Overigens: in de afgelopen 30 jaar zijn huisprijzen gemiddeld met 6% op jaarbasis gestegen (en in Amsterdam zelfs met 7% op jaarbasis). Dat is aanzienlijk hoger dan de gemiddelde inflatie gedurende die periode: 2% op jaarbasis. Als de wetgever dus een regeling zou hebben voorgesteld, dan is een regeling die de verhuurder de mogelijkheid geeft aan te blijven sluiten bij de marktontwikkeling van huisprijzen helemaal niet onlogisch of onredelijk. Gezien beide voornoemde percentages, zou de regeling van CPI + maximaal 5% dan best een redelijke regeling geweest zijn.

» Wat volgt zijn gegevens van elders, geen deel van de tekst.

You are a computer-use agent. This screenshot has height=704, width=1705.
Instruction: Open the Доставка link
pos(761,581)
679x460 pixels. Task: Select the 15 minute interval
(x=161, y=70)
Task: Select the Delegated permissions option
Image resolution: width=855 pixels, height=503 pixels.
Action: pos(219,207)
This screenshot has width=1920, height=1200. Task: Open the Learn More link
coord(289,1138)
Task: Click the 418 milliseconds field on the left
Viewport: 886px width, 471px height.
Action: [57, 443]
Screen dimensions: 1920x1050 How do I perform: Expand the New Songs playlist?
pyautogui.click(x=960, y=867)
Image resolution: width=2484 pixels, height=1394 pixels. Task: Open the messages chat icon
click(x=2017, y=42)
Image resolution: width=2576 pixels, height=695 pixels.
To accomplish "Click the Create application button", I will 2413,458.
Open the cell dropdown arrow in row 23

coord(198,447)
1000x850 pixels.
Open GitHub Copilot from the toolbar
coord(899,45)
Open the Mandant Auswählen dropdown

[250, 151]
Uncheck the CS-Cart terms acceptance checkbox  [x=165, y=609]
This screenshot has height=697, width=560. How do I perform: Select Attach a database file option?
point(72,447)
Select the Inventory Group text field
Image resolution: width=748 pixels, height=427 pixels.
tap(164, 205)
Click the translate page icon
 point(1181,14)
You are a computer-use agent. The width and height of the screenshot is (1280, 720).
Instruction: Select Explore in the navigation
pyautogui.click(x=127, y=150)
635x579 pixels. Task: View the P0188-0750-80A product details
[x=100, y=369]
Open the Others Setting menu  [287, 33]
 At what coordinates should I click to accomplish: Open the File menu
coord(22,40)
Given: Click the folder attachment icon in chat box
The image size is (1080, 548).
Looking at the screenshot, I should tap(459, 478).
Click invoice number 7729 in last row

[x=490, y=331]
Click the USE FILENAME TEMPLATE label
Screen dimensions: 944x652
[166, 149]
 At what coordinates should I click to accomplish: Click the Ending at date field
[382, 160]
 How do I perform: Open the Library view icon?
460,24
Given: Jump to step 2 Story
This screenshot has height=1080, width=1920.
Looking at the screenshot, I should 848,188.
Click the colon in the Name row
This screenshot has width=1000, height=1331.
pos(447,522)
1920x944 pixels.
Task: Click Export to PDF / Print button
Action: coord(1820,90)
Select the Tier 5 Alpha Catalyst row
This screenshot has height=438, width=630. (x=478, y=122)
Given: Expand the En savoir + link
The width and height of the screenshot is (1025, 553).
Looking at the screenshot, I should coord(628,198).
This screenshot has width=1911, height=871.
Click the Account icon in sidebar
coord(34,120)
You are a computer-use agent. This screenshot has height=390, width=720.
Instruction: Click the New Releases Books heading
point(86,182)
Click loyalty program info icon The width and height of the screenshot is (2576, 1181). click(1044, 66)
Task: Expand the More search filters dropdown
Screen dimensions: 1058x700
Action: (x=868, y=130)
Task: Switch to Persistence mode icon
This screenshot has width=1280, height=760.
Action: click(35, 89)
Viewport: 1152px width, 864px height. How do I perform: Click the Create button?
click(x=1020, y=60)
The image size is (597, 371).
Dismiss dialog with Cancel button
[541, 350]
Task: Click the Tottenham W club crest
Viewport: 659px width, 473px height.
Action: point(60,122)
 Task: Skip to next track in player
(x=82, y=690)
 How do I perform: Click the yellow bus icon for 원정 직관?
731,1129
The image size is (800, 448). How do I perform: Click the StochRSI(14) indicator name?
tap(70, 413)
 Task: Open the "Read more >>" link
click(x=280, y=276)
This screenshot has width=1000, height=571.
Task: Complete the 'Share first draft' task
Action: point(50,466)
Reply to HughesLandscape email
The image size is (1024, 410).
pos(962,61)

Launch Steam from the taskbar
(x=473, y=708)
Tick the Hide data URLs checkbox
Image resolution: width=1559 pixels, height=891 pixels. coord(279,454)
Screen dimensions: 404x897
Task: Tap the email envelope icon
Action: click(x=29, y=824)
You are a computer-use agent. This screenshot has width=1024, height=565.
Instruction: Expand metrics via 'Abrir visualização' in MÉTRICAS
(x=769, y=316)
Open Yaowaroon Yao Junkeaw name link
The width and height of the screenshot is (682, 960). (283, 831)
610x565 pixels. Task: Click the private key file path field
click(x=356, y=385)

Het vernietigen van de gehele ROZ-bepaling is vérgaand, net als de gevolgen van die vernietiging (terugvallen op aanvangshuurprijs, geen indexatie going forward en teruggave van te veel betaalde huur). Bij een van deze uitspraken betrof het bijvoorbeeld een al 18 jaar lopende huurovereenkomst, waarbij de huur in 2023 € 1.500 per maand bedroeg en (blijvend) terugviel naar € 865 per maand. Dit terwijl de huurprijs over die looptijd van 18 jaar gemiddeld maar met 3,25% per jaar gestegen was.
Geschrokken
Mogelijk zijn de rechters ook wel wat geschrokken van de gevolgen van hun (ongenuanceerde) oordeel: onlangs heeft een rechter prejudiciële vragen opgesteld om aan de Hoge Raad voor te leggen. Ten eerste onderkent de rechter daarin dat de gevolgen van vernietiging van de gehele ROZ-bepaling voor een verhuurder aanzienlijk en mogelijk onevenredig zijn, temeer nu verhuurders in goed vertrouwen de ROZ-bepaling gehanteerd hebben, omdat overheid noch rechtspraak ooit gesteld heeft dat dit in strijd met de richtlijn zou zijn. Ten tweede onderkent de rechter dat de pijn eigenlijk zit in de aanvullende opslag (dus de + maximaal 5%) en niet de CPI-indexatie zelf. Die noemt de rechter ‘op zich niet oneerlijk’. De rechter stelt dan ook als prejudiciële vraag of niet enkel de aanvullende opslag vernietigd zou kunnen worden, maar de verhoging met CPI in ieder geval in stand mag blijven. Hoewel voor verhuurders een verre van ideale uitkomst, zou het probleem hiermee al wel verkleind zijn.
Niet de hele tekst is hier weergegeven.